TASK:
Within the material below, transcribe exactly the lines from the one holding "Click the second quick launch icon" through the one holding "Click the incognito spy icon", keeping both ends and skipping the rest.
§ §
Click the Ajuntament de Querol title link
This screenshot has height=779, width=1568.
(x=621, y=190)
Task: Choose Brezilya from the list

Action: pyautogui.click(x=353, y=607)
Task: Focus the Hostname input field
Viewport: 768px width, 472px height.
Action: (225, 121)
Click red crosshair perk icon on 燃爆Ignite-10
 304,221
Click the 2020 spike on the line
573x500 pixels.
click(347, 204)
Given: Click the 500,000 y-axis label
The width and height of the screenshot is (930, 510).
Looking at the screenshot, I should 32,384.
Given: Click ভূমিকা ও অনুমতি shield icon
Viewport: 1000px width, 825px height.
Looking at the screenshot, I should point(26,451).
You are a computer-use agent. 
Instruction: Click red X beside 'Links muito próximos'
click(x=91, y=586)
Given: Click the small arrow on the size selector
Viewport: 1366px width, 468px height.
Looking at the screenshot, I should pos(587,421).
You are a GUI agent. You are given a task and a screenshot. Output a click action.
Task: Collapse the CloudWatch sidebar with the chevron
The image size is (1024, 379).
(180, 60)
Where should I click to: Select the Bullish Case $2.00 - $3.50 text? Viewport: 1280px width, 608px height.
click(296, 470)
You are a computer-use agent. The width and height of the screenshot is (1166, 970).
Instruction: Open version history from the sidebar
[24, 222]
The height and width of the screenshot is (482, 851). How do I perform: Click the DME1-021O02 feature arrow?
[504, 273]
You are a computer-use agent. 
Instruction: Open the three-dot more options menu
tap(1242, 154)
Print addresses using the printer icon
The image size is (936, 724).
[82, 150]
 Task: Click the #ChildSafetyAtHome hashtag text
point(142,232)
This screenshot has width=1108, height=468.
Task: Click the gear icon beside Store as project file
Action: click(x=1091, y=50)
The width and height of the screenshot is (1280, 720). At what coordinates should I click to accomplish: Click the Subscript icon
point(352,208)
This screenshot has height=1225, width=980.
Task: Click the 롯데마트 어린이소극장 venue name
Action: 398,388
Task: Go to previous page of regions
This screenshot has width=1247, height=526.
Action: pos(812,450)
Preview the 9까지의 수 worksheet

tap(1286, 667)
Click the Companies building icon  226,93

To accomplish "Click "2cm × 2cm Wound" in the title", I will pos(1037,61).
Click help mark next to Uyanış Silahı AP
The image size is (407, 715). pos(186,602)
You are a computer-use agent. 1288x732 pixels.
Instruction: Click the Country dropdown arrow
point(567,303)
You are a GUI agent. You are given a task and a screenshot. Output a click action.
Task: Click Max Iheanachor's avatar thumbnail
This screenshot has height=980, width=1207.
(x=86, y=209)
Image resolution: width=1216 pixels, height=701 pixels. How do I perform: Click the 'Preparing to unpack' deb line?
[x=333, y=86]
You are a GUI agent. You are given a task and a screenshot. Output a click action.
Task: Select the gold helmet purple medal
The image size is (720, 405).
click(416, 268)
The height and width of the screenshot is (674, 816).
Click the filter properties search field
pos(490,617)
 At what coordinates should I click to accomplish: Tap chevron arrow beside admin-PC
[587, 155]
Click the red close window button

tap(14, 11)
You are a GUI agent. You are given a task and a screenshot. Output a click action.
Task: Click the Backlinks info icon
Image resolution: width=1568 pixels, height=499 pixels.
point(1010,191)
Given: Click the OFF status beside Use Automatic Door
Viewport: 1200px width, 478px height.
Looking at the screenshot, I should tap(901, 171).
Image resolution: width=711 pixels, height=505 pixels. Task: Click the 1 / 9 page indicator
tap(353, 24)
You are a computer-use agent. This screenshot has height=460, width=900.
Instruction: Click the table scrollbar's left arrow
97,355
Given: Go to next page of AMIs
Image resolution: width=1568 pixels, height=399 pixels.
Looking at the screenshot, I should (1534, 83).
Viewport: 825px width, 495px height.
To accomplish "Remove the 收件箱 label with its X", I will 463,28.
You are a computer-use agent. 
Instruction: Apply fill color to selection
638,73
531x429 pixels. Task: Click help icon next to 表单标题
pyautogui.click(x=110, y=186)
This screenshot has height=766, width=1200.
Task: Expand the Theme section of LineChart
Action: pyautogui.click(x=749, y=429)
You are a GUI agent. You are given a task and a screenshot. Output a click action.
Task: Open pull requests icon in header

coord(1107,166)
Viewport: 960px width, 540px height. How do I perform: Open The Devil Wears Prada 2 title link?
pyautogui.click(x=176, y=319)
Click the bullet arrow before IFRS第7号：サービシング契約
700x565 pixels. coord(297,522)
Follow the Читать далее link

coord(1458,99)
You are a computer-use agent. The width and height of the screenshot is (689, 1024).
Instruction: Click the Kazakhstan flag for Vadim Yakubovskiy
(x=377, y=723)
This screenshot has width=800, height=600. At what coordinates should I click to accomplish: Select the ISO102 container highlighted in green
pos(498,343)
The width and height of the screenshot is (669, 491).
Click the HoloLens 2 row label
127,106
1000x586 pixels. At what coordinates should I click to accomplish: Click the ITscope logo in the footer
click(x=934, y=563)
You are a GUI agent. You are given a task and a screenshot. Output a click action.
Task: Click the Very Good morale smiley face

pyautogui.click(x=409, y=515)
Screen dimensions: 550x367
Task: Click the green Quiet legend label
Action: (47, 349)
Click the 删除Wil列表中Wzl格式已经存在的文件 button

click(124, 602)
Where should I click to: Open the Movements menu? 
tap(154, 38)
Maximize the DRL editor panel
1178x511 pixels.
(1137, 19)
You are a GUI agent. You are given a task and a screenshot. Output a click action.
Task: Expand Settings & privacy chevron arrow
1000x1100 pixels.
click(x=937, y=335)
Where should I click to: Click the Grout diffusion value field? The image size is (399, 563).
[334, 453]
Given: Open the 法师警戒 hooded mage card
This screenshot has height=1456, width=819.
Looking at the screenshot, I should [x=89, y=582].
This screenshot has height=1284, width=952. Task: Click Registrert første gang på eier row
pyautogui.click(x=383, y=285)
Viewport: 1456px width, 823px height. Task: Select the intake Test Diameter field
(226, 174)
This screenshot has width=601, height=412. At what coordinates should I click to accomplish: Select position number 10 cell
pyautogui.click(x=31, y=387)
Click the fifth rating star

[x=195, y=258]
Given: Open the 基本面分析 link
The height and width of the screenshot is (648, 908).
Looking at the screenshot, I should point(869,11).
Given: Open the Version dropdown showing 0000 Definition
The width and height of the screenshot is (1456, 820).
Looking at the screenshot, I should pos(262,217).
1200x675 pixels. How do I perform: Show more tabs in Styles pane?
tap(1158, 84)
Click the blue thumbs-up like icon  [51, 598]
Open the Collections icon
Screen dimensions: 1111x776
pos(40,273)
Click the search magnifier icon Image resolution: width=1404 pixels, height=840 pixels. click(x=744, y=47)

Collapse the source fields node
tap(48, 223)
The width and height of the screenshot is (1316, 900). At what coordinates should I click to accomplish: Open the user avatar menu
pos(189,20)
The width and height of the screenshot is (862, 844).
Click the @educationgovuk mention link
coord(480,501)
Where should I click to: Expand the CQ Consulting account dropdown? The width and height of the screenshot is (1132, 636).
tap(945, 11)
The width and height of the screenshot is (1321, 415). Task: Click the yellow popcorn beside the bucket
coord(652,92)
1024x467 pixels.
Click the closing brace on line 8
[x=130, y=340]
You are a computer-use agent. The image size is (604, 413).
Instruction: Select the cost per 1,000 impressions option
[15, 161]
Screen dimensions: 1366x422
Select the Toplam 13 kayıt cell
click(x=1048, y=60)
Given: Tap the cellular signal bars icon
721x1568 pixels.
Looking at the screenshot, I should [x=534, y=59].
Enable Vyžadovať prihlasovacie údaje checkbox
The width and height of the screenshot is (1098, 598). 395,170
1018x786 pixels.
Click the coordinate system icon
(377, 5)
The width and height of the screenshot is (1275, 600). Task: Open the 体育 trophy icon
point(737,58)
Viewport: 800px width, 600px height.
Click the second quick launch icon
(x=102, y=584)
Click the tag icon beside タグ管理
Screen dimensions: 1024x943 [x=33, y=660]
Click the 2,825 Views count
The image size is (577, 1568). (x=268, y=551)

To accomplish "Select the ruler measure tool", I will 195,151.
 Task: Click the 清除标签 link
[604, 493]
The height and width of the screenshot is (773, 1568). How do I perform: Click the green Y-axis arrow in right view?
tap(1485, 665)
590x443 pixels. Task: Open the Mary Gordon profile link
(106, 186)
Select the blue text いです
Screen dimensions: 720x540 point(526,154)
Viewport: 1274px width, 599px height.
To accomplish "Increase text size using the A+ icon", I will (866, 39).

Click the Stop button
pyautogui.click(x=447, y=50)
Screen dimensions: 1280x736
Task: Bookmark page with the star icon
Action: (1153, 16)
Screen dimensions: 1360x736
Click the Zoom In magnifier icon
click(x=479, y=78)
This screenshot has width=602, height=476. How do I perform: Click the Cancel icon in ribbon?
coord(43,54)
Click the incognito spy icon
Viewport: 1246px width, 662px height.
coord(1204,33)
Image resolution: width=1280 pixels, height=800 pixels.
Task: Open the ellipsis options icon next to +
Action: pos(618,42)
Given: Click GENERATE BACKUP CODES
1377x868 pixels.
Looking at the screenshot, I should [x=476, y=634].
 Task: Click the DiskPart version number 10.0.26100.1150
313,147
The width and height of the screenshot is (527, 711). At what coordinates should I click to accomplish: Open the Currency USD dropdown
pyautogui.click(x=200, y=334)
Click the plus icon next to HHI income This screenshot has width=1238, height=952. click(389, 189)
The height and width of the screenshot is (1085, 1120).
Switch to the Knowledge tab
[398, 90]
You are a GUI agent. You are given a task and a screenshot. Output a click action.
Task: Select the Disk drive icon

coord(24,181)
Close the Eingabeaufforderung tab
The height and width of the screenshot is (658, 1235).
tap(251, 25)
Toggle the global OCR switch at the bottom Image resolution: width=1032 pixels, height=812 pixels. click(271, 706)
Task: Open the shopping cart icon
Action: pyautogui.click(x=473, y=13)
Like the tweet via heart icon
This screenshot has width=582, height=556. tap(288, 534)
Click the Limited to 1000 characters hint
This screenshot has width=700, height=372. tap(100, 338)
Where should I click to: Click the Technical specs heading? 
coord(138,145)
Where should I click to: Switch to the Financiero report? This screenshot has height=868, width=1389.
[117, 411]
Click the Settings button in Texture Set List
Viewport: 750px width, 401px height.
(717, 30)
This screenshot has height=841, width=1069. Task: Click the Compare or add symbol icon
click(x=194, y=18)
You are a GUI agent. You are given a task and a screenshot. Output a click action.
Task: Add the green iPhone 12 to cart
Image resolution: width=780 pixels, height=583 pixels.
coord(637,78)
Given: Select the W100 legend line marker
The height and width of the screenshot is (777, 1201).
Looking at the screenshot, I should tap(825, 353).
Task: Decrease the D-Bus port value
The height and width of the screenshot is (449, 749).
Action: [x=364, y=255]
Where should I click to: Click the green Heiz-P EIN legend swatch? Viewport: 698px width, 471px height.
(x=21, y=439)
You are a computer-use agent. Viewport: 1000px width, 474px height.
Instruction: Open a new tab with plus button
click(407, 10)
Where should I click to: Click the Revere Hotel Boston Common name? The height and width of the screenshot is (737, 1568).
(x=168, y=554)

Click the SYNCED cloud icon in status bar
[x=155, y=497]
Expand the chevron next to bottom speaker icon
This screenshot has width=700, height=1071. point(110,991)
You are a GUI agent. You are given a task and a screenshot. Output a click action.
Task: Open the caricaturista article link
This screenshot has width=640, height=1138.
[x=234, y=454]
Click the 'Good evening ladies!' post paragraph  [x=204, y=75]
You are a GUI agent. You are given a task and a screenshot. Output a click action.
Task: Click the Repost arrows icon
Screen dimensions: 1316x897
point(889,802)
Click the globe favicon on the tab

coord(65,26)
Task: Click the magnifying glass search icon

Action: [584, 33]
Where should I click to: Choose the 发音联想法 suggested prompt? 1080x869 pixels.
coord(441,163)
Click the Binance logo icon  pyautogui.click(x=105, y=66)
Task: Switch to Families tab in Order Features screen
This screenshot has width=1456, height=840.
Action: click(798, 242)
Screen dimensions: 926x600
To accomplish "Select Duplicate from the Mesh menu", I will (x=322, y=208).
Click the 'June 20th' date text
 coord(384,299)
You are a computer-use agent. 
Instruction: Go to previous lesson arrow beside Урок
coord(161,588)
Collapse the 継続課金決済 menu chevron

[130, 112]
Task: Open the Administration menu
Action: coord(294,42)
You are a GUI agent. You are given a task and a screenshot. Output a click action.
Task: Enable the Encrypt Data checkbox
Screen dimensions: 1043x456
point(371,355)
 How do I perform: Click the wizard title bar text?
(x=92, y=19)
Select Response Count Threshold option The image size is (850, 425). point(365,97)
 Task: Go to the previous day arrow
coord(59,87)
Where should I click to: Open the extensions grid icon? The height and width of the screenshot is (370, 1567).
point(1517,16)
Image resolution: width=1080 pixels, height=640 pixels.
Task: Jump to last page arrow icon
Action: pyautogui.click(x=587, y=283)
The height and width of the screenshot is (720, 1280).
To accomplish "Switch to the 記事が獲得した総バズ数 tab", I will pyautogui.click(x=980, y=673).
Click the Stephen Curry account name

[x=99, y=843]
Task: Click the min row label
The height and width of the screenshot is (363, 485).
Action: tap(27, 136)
§ §
SOLUTION TO THE PROBLEM:
Click the second quick launch icon
(x=102, y=584)
Click the tag icon beside タグ管理
Screen dimensions: 1024x943 [x=33, y=660]
Click the 2,825 Views count
The image size is (577, 1568). (x=268, y=551)

To accomplish "Select the ruler measure tool", I will 195,151.
 Task: Click the 清除标签 link
[604, 493]
The height and width of the screenshot is (773, 1568). How do I perform: Click the green Y-axis arrow in right view?
tap(1485, 665)
590x443 pixels. Task: Open the Mary Gordon profile link
(106, 186)
Select the blue text いです
Screen dimensions: 720x540 point(526,154)
Viewport: 1274px width, 599px height.
To accomplish "Increase text size using the A+ icon", I will (866, 39).

Click the Stop button
pyautogui.click(x=447, y=50)
Screen dimensions: 1280x736
Task: Bookmark page with the star icon
Action: (1153, 16)
Screen dimensions: 1360x736
Click the Zoom In magnifier icon
click(x=479, y=78)
This screenshot has width=602, height=476. How do I perform: Click the Cancel icon in ribbon?
coord(43,54)
Click the incognito spy icon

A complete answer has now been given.